It’s failed to produce an internationally coordinated and funded strategy to support public-interest media

COMMENT | JAMES DEANE | In July 2019, the United Kingdom’s foreign secretary, Jeremy Hunt, launched a global campaign for media freedom at a London conference co-organised by the Canadian government. “Today, we are joined by delegations from over 100 countries … never before have so many countries come together in this cause,” he proudly announced. The event established the Media Freedom Coalition, and more than 50 countries have since joined.

The impetus behind the media-freedom initiative was the October 2018 assassination of Saudi journalist Jamal Khashoggi in the Saudi consulate in Istanbul. Khashoggi’s gruesome murder was a state-sanctioned killing orchestrated by individuals at the highest echelons of the Saudi regime. In the wake of his death, media freedom quickly rose to the top of the UK government’s foreign-policy agenda.

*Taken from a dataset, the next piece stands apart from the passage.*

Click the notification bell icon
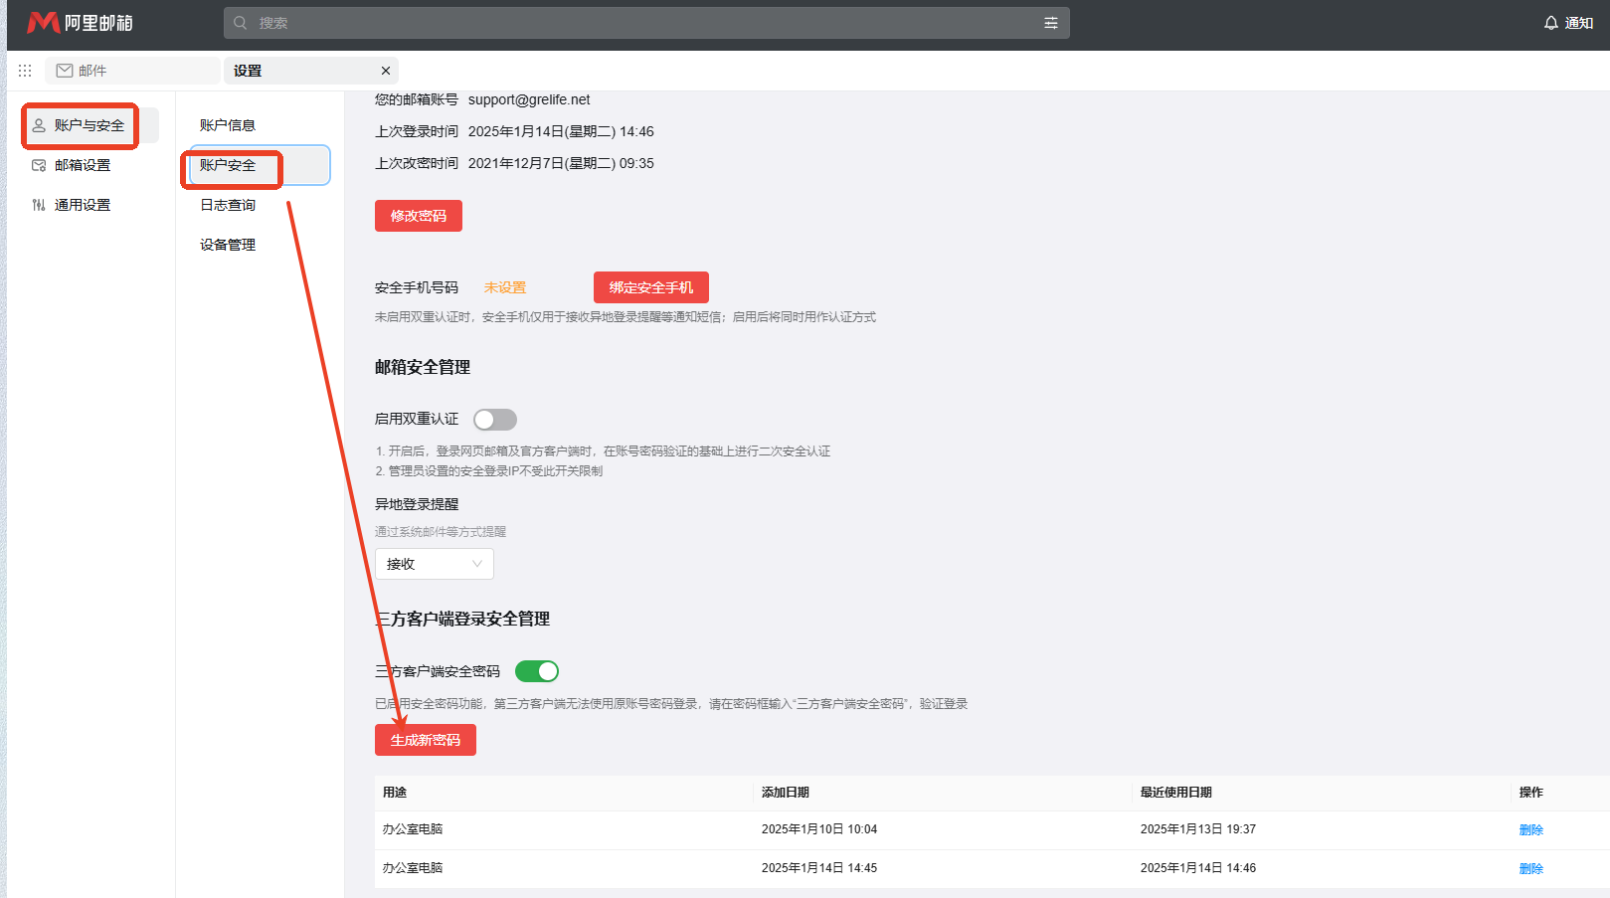pos(1550,23)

The media-freedom campaign represented a rare lull in the tense geopolitical climate that followed the 2016 Brexit referendum and the election of U.S. President Donald Trump. It also offered a unique opportunity for the UK to provide genuine leadership on an issue that the international community had largely overlooked.

The July 2019 conference managed to attract significant (albeit not spectacular) government participation and received support from civil-society groups worldwide. Prominent global figures joined the initiative, including human-rights lawyer Amal Clooney, who was appointed the UK’s Special Envoy on Media Freedom. On a smaller scale, during my time at BBC Media Action, I organised a gathering of leading international media-support organisations in London. The aim was to assist in the organisation of the conference, a process that initially required addressing concerns that the effort was merely a post-Brexit public-relations exercise. Numerous other individuals and organisations dedicated their time, as well as their personal and professional reputations, to ensure that the conference and ensuing campaign would deliver tangible results.

But the British government’s recent decision to invite Saudi Crown Prince Mohammed bin Salman (widely known as MBS), whom U.S. intelligence agencies have identified as having sanctioned the Khashoggi assassination, calls into question its commitment to media freedom.

To be fair, in seeking to reestablish economic and political ties with Saudi Arabia, British Prime Minister Rishi Sunak follows in the footsteps of French President Emmanuel Macron, U.S. President Joe Biden, and other leaders, all of whom have faced accusations of hypocrisy from human-rights organisations. Given the UK’s current economic weakness, Sunak may have found it harder to buck the trend.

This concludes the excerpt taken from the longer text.